**Exercise instructions:** Every entry below should be reproduced exactly; no picture is to be included.

- - - - - - -

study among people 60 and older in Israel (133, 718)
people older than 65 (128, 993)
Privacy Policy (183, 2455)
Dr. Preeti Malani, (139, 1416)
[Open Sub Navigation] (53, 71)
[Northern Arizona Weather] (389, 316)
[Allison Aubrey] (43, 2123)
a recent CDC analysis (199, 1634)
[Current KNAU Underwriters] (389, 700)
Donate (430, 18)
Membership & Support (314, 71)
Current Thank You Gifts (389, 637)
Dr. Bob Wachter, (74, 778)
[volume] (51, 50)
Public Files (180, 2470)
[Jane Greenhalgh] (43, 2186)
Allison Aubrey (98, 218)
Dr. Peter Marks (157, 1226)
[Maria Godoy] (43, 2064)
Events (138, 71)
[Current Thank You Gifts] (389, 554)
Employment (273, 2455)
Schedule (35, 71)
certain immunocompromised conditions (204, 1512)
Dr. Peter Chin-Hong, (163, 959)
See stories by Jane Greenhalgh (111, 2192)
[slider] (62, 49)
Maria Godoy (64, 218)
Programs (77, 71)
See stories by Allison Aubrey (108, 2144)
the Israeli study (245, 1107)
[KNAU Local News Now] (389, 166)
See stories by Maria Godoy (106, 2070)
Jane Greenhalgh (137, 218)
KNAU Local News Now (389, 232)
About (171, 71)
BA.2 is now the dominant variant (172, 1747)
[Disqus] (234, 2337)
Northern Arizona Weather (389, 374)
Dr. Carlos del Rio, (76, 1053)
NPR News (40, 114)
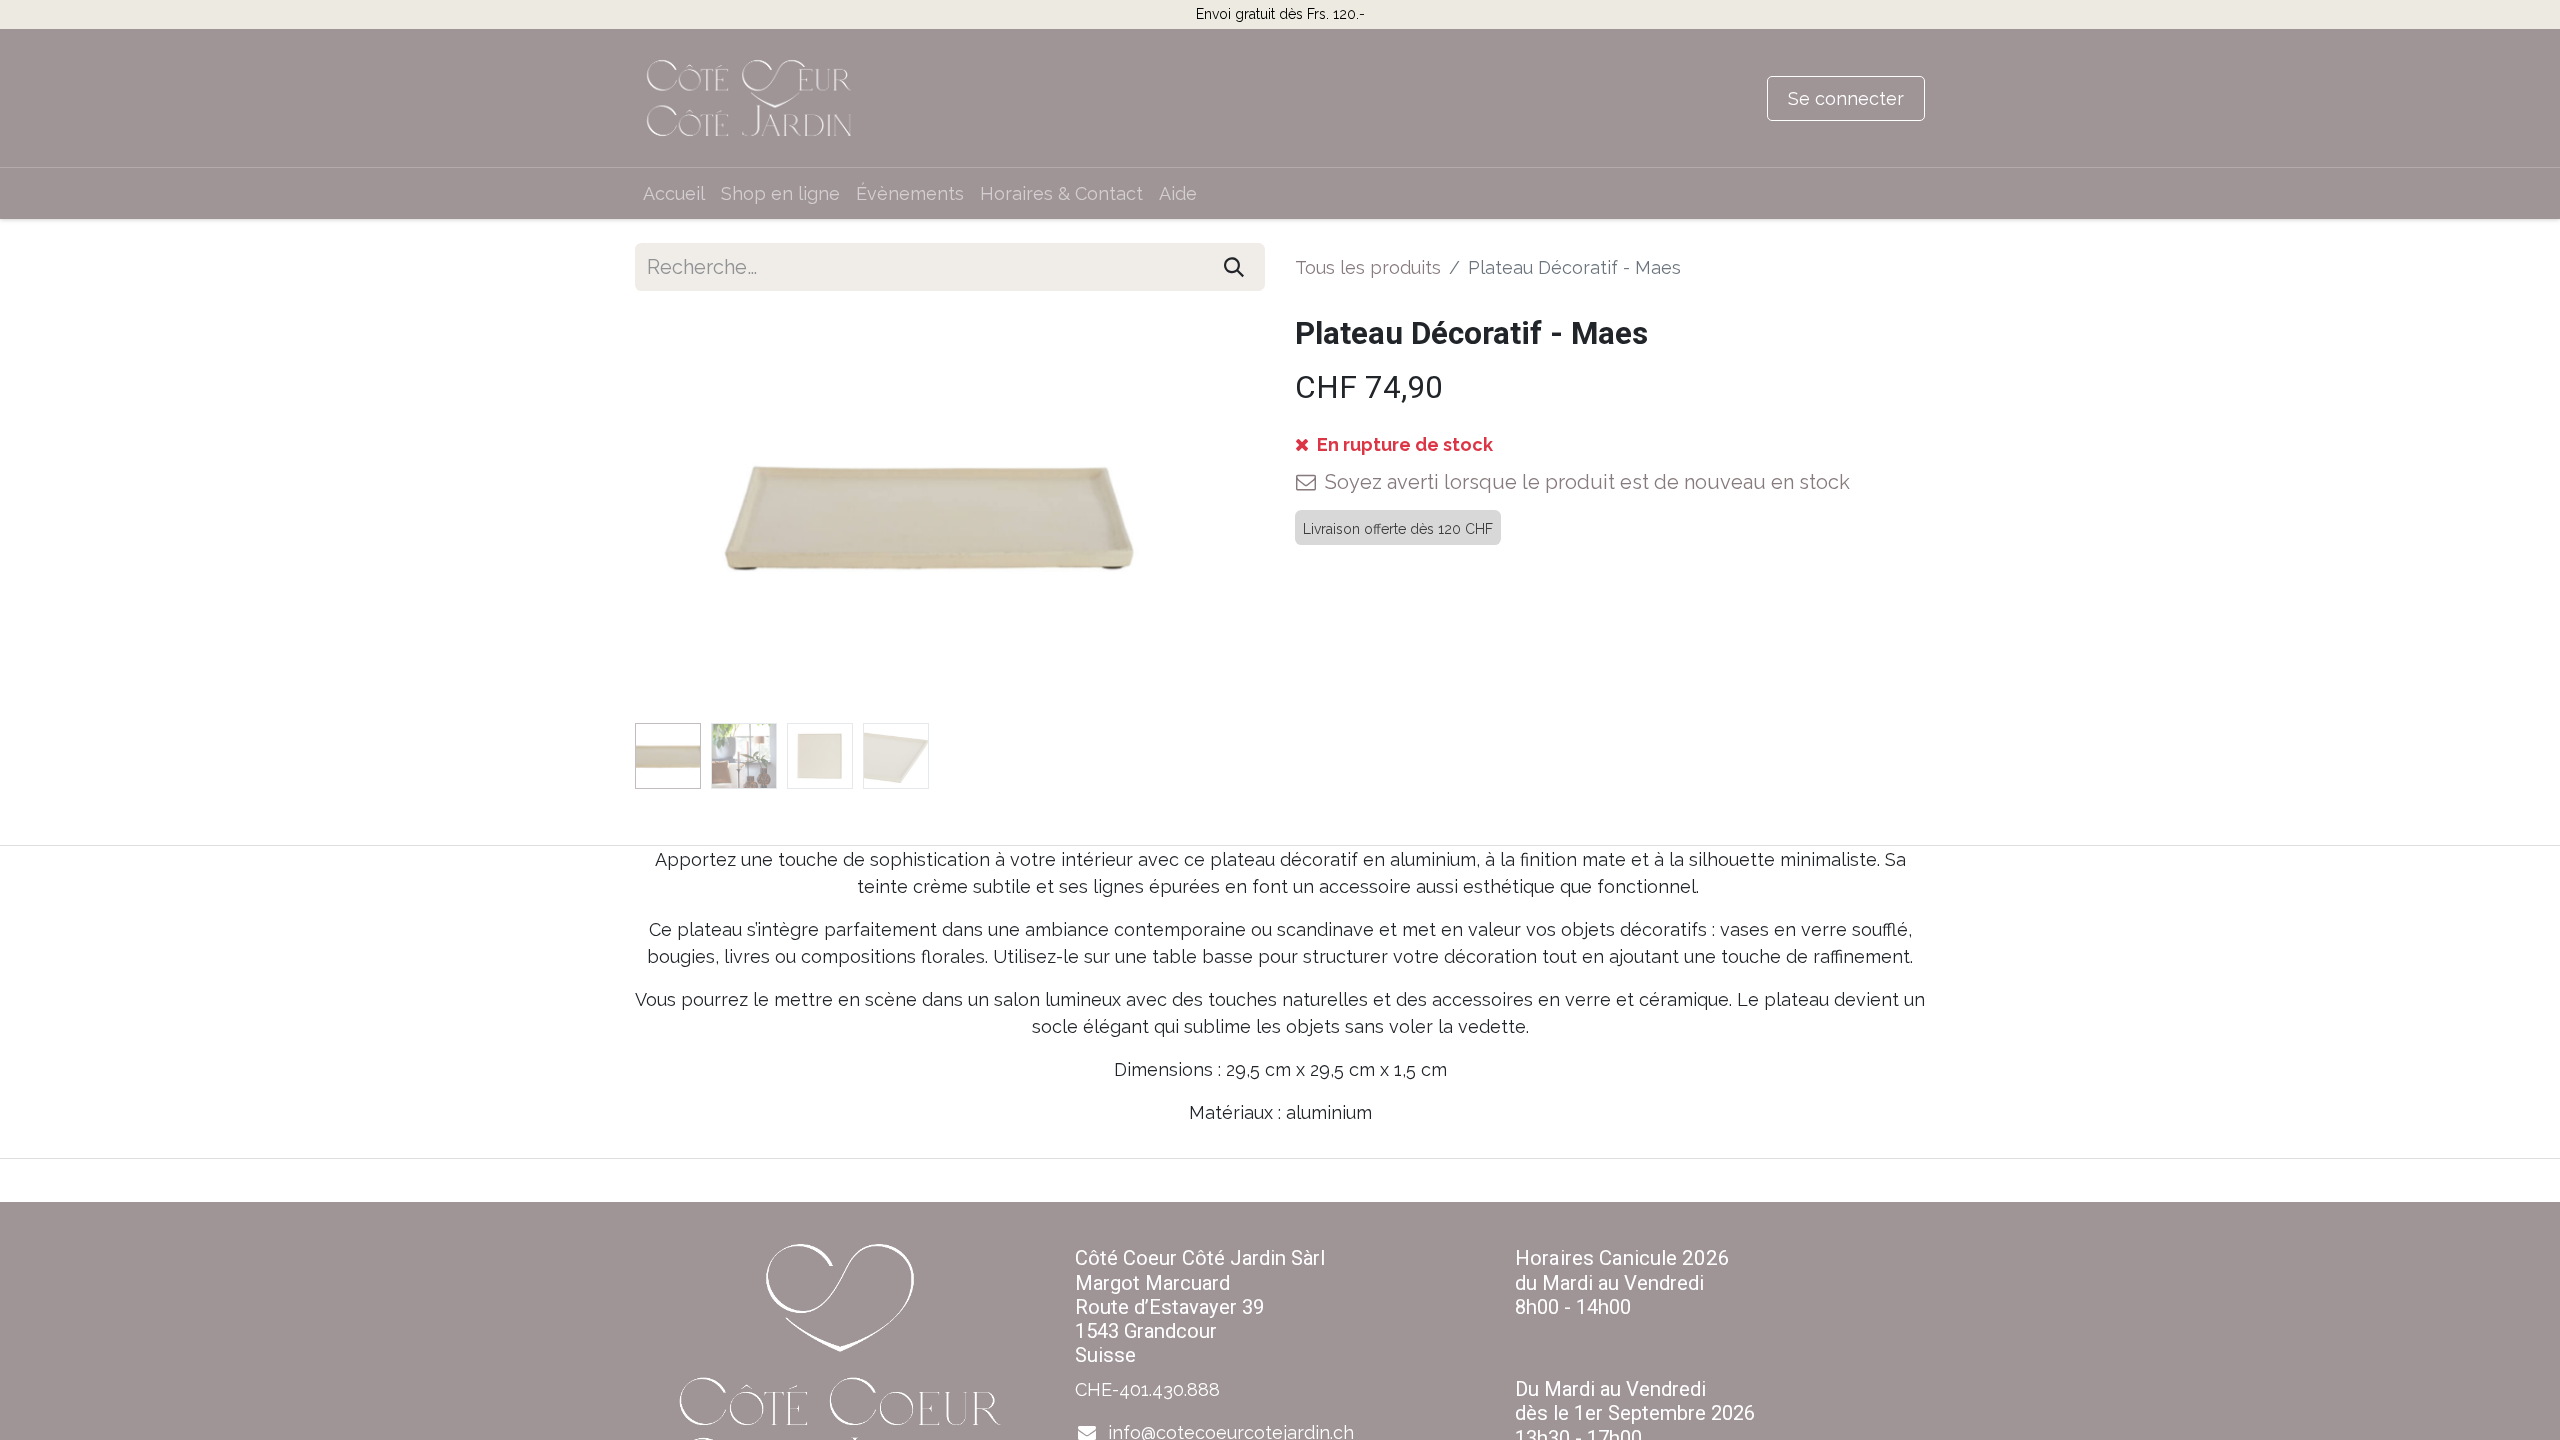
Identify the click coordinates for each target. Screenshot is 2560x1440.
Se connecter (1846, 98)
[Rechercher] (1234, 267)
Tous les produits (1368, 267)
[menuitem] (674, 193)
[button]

- - - - - - -

**Exercise result:**
study among people 60 and older in Israel (133, 718)
people older than 65 (128, 993)
Privacy Policy (183, 2455)
Dr. Preeti Malani, (139, 1416)
[Open Sub Navigation] (53, 71)
[Northern Arizona Weather] (389, 316)
[Allison Aubrey] (43, 2123)
a recent CDC analysis (199, 1634)
[Current KNAU Underwriters] (389, 700)
Donate (430, 18)
Membership & Support (314, 71)
Current Thank You Gifts (389, 637)
Dr. Bob Wachter, (74, 778)
[volume] (51, 50)
Public Files (180, 2470)
[Jane Greenhalgh] (43, 2186)
Allison Aubrey (98, 218)
Dr. Peter Marks (157, 1226)
[Maria Godoy] (43, 2064)
Events (138, 71)
[Current Thank You Gifts] (389, 554)
Employment (273, 2455)
Schedule (35, 71)
certain immunocompromised conditions (204, 1512)
Dr. Peter Chin-Hong, (163, 959)
See stories by Jane Greenhalgh (111, 2192)
[slider] (62, 49)
Maria Godoy (64, 218)
Programs (77, 71)
See stories by Allison Aubrey (108, 2144)
the Israeli study (245, 1107)
[KNAU Local News Now] (389, 166)
See stories by Maria Godoy (106, 2070)
Jane Greenhalgh (137, 218)
KNAU Local News Now (389, 232)
About (171, 71)
BA.2 is now the dominant variant (172, 1747)
[Disqus] (234, 2337)
Northern Arizona Weather (389, 374)
Dr. Carlos del Rio, (76, 1053)
NPR News (40, 114)
Identify the click coordinates for each target. Screenshot is 2560x1440.
Se connecter (1846, 98)
[Rechercher] (1234, 267)
Tous les produits (1368, 267)
[menuitem] (674, 193)
[button]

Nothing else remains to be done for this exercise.